Just joshing with you. Seriously though it is tuning and getting very close to proper spine and offset from centershot. I see the spring as allowing the arrow to come back into center of the spot, and then the spring absorbs some of the form flaws. I see your point and I am empathetic because I am interested in demystifying the cushion plunger. There was a post above that was from the texas forum by Rick Stonebreaker perhaps that will make more sense to you?

Cheers and remember to enjoy the shot!


----------



## Bebe (Mar 18, 2006)

Viper1 said:


> Gents -
> 
> Just curious (and certainly no disrespect to Bebe). but information on plunger tuning is in no short supply. It's on the net, in books and with most coaches.
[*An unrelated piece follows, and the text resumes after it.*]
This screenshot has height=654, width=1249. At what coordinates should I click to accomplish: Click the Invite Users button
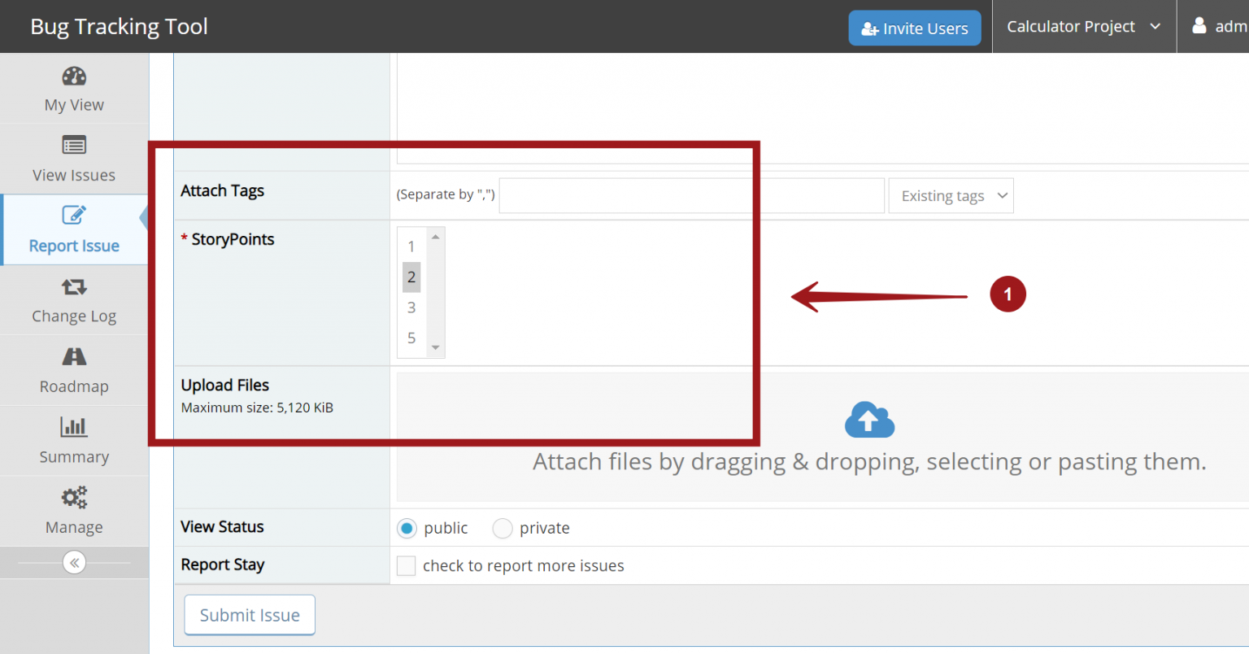[914, 27]
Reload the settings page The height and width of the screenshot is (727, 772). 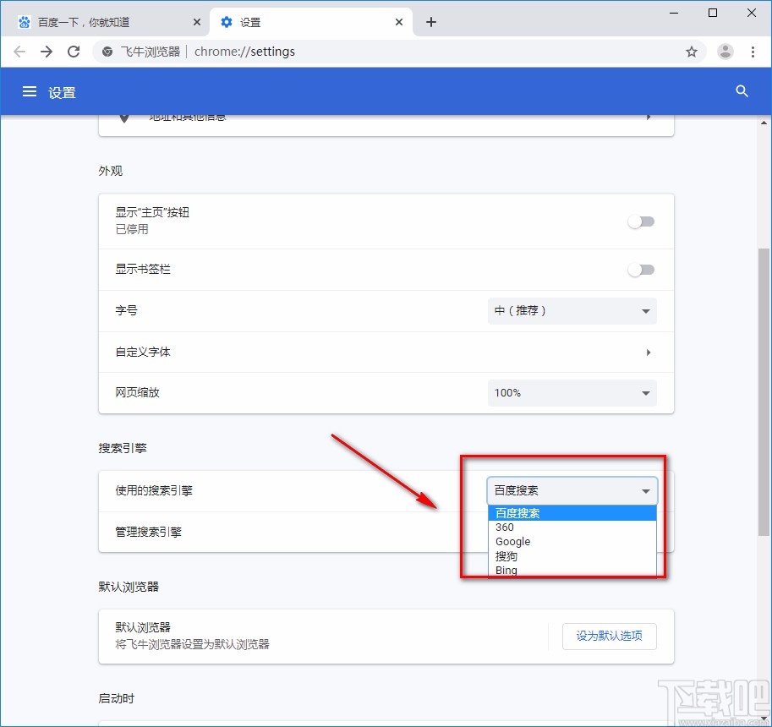click(74, 52)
All this post proves is than it's nothing new, and that there might be more than one way to skin a cat.
> 
> Viper1 out.


Viper thanks for stating the obvious and certainly no disrespect taken. Like I said I was just out at the range shooting and a kind soul shared this with me. Dick Tone has a long and esteemed history in archery. I am sure you are aware of his company Calvalier Archery and his fine rests and cushion plungers. I met Dick within the context of a young archer (me) seeking some guidance and coaching. I think this article was a neat blast from the past. It certainly is not the be all do all. But it may help some folks along the way. I wonder if Dick still promotes this method or if he has modified it at all.


----------



## JINKSTER (Mar 19, 2011)

Bebe said:


> J, reading your post reminded me of something I read some time ago and then again more recently:
> 
> The four stages of learning
> 
> ...


NP on the "joshing" Bebe..like i said...i appreciate you taking the effort to post it for us...and as far as the 4 stages of learning?.....i could fall into any one of'em on a vast number of archery related topics or skillsets on any given day..cause i would never be so bold as to claim or infer i know it all when it comes to archery..which is most likely why i find it so intriguing...but if i did know it all?..i'd probably write a book! :laugh:


----------



## Dewey3 (May 6, 2012)

Viper1 said:


> Gents -
> 
> Just curious (and certainly no disrespect to Bebe). but information on plunger tuning is in no short supply. It's on the net, in books and with most coaches. All this post proves is than it's nothing new, and that there might be more than one way to skin a cat.
> 
> Viper1 out.




For example, you might check out the link I posted above .....


----------



## Old Sarge (Sep 9, 2008)

Thanks for posting Bebe. As Viper said this is similar to a lot of other methods I've seen over the years. For the most part they all seem to work but the path to get to the end result is often a little different from one to the other. As I understand it you always stiffen the plunger to find the correct center shot/spine. Then use the spring to fine tune up to your ability. It is great for bareshafting.


----------



## J. Wesbrock (Dec 17, 2003)

Thanks for taking the time to post the article. It's much appreciated.


----------



## Bebe (Mar 18, 2006)

You are certainly welcome guys, thought I should post some useful info rather than sniping all the time. I've been shooting longbow for so long that I've become more removed from working with a cushion plunger. I've been dinking around with shooting a recurve lately looking forward to shooting some with Gary, itbeso, and Alan. Man, I love archery!


----------



## 2413gary (Apr 10, 2008)

I didn't know you even owned a recurve can't hardly wait 54 more days of holding and aiming
Gary


----------



## itbeso (Jul 6, 2005)

Bebe, It never seems to fail that when someone on this forum makes an effort to post good info, certain posters are lurking to try to spoil the moment. That was a great post and I've known Dick for about 35 years, but I had forgotten all about that article by him. Keep up the good work and keep posting. It's a shame when people who really don't seem to have a clue about anything try to minalmalize efforts such as this last post by you


----------



## Dsturgisjr (Aug 20, 2004)

Bebe, I always listen to anything Dick Tone has to write or say. Thanks for sharing this article. I've been enjoying Mr. Tone's hunting articles in recent issues of Bow&Arrow Hunting magazine also. He is one of the best for sure.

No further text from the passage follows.